Plusieurs pays de l’OCDE doivent non seulement composer avec de faibles gains de productivité, mais enregistrent également un ralentissement de la croissance des salaires réels par rapport à celle de la productivité, ce qui se traduit par une baisse de la part des salaires dans le PIB. De plus, la progression des salaires médians et des bas salaires est inférieure à la croissance moyenne de l’ensemble des salaires, d’où un creusement des inégalités. La conjonction de ces tendances a entraîné un découplage entre la croissance des bas salaires et des salaires médians d’une part et l’augmentation de la productivité d’autre part.
Ce chapitre permet de dresser le bilan des recherches effectuées récemment par l’OCDE sur les déterminants du découplage salaires-productivité et d’en examiner les conséquences en termes de politiques publiques. Les principaux résultats peuvent être résumés comme suit :
Dans un certain nombre de pays, le découplage est allé de pair avec une stagnation des salaires réels médians. Aux États-Unis, par exemple, la croissance annuelle des salaires réels médians s’est établie à environ ½ pour cent au cours des deux dernières décennies, alors qu’elle a atteint entre 1 ½ et 2 % dans des pays enregistrant une croissance de la productivité similaire mais sans découplage, comme la France, la Finlande et le Royaume-Uni.
Le progrès technologique et l’expansion des chaînes de valeur mondiales ont contribué au découplage entre croissance des salaires réels médians et gains de productivité, mais les dynamiques au niveau des entreprises sont très variables selon les pays. Dans les pays où la croissance des salaires réels médians s’est dissociée de la croissance de la productivité du travail, les entreprises situées à la frontière technologique, à faible part des salaires, se sont démarquées du reste des entreprises. Leur essor s’est accompagné d’une forte croissance de la productivité et d’un taux de rotation élevé à la frontière technologique, ce qui suggère que ce processus s’explique principalement par le dynamisme technologique.
Les politiques publiques et les institutions sont des déterminants importants du lien entre productivité et salaires.
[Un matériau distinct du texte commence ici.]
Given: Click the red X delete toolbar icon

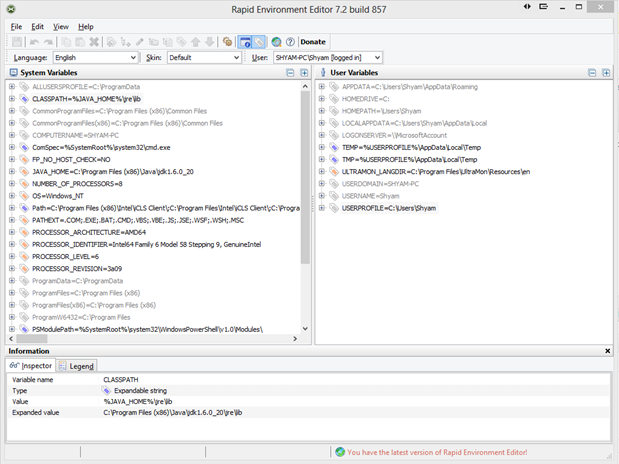Looking at the screenshot, I should [x=94, y=42].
L’investissement dans les compétences peut contribuer à ce que les gains issus du progrès technologique soient largement partagés avec les travailleurs, le capital se substituant moins facilement à une main-d’œuvre qualifiée à mesure que le prix des nouvelles technologies diminue. Parallèlement, les politiques actives du marché du travail jouent un rôle utile en contribuant à préserver les compétences des travailleurs qui ont perdu leur emploi et à maintenir leurs liens avec le marché du travail. La mise en œuvre de réformes favorables à la concurrence sur les marchés de produits peut faciliter la transmission des gains de productivité aux salaires en comprimant les rentes qui, sur ces marchés, vont souvent au capital, mais elle peut également contribuer à creuser les inégalités salariales en accentuant la dispersion de la productivité et des salaires entre les entreprises. Dans les pays où les salaires minimums sont peu élevés ou dans lesquels les règles relatives à la protection de l’emploi sont particulièrement limitées pour certaines catégories de travailleurs, le relèvement des salaires minimums ou le renforcement de la protection de l’emploi pour ces travailleurs permettraient de compenser les effets négatifs d’une réforme des marchés de produits sur les inégalités de salaire. En revanche, dans les pays où une large part de la main-d’œuvre est couverte par des dispositions contraignantes en matière de salaire minimum et où les règles relatives à protection de l’emploi sont strictes, ces mesures risquent d’encourager la substitution du capital au travail.
Le reste de chapitre est organisé ainsi : la section qui suit décrit le cadre conceptuel utilisé pour examiner la mesure dans laquelle le découplage entre salaires réels médians et productivité peut être attribuée respectivement à l’évolution de la part du travail dans le revenu des facteurs et à celle des inégalités de salaire. Elle fournit également des éléments descriptifs fondés sur des données globales concernant le découplage dans les pays de l’OCDE couverts par l’analyse (Schwellnus, Kappeler et Pionnier, 2017). La section suivante récapitule les résultats d’études qui ont analysé les effets des tendances structurelles et de l’évolution des politiques sur la transmission des gains de productivité aux salaires réels médians au niveau des pays, des secteurs d’activité et des entreprises de la zone OCDE, en s’intéressant tout particulièrement aux dynamiques récentes à l’échelon des entreprises (Berlingieri, Blanchenay et Criscuolo, 2017 ; Pak et Schwellnus, 2018 ; Schwellnus et al., 2018).